REGEX/CLAWK/LEXER Packages
If you just came here for the code, you can find it
here. This is a tar file
containing the REGEX, CLAWK, and LEXER packages, as well as
some test code.
Common Lisp is a wonderful language for processing
complicated data structures, but let's face it -- while it's
great at symbols and lists it's pretty sucky at plain old
text.
Partly because of this shortcoming, partly because I had
a regex engine lying around, and partly because my beloved
Lisp Machine doesn't come with AWK or Perl, I've written a
couple of packages to help alleviate the situation.
- REGEX contains a full-featured
regular expression compiler and matching engine. If
you're one of those who believe that Lisp is slow, note
that this regex engine is roughly 5x-20x times faster than
the GNU regex matcher (which is obviously written in
C).
- CLAWK contains most of the
interesting bits of AWK (and even some of the
not-so-interesting bits that are here anyway to ease
porting).
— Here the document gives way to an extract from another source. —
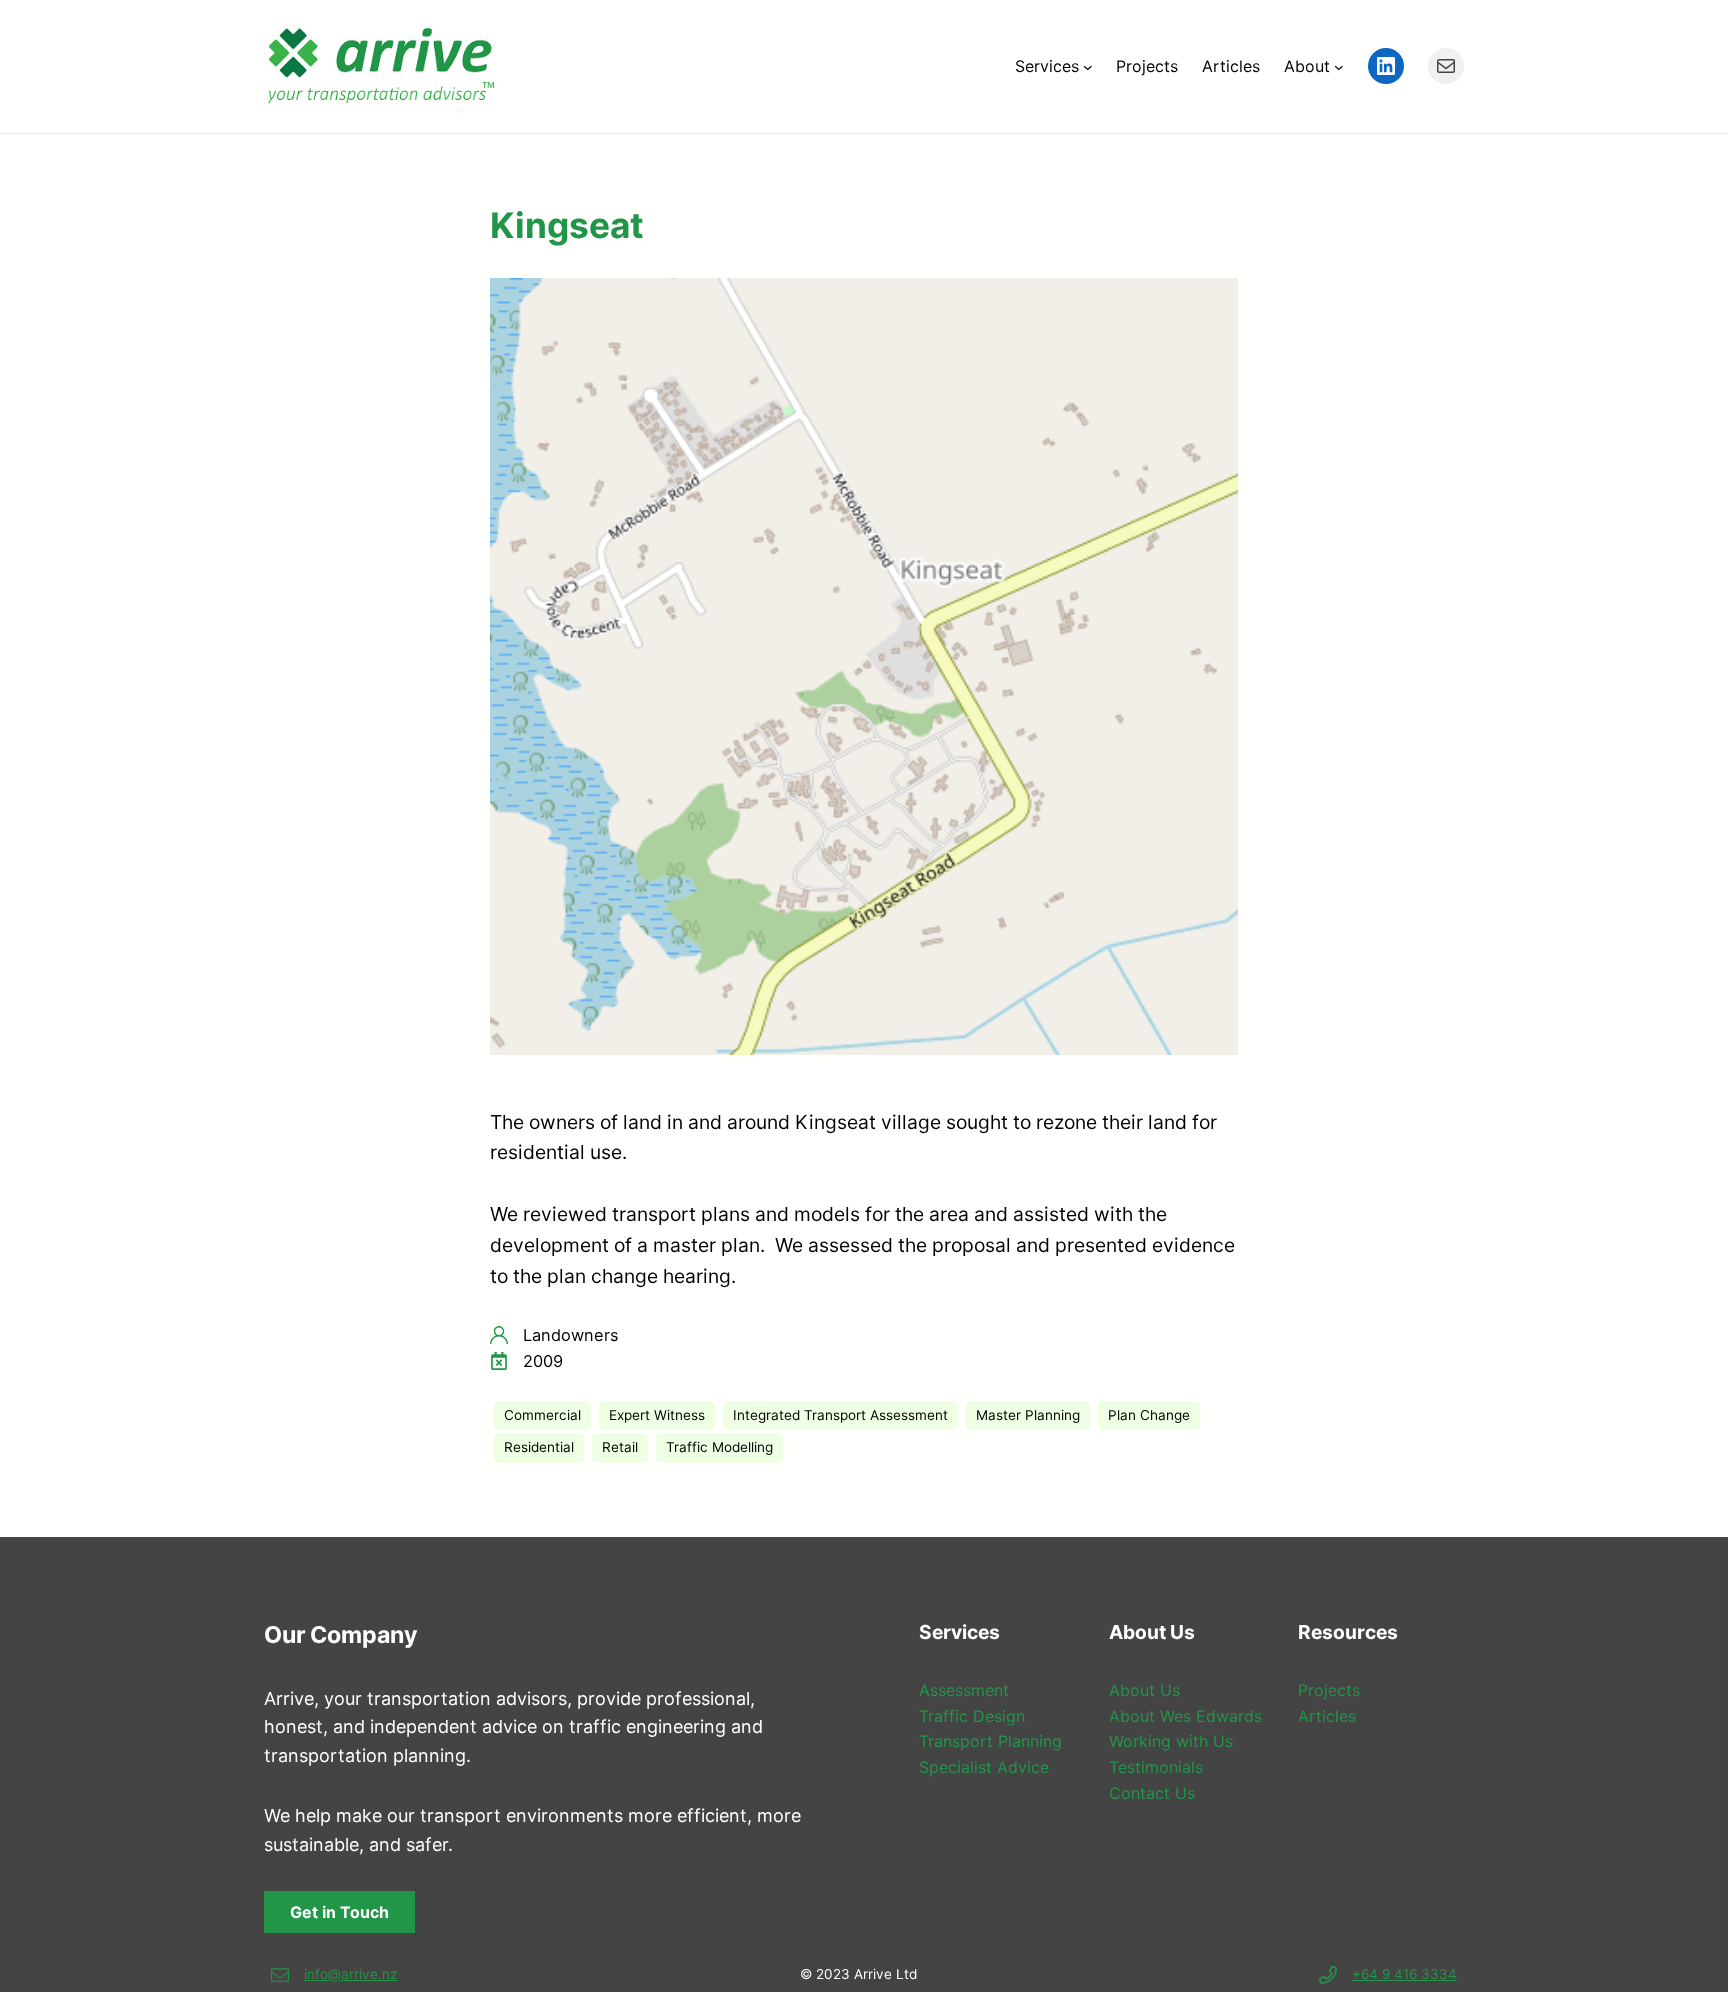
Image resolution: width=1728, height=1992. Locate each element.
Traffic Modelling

Most of the features that make PERL a win over
AWK are already present in CL itself, and so aren't
included here.
- LEXER contains a lexer-generator
macro called DEFLEXER. It produces lexers that are
compatible with the parsers produced with Xanalys's
DEFPARSER macro.
REGEX package
The regex engine is a pretty full-featured matcher, and
thus is useful by itself. It was originally written as a
prototype for a C++ matcher, though it has since diverged
greatly.
The regex compiler supports the following pattern syntax:
- ^ matches the start of a string.
- $ matches the end of a string.
- [...] denotes a character class.
- [^...] denotes a negated character class.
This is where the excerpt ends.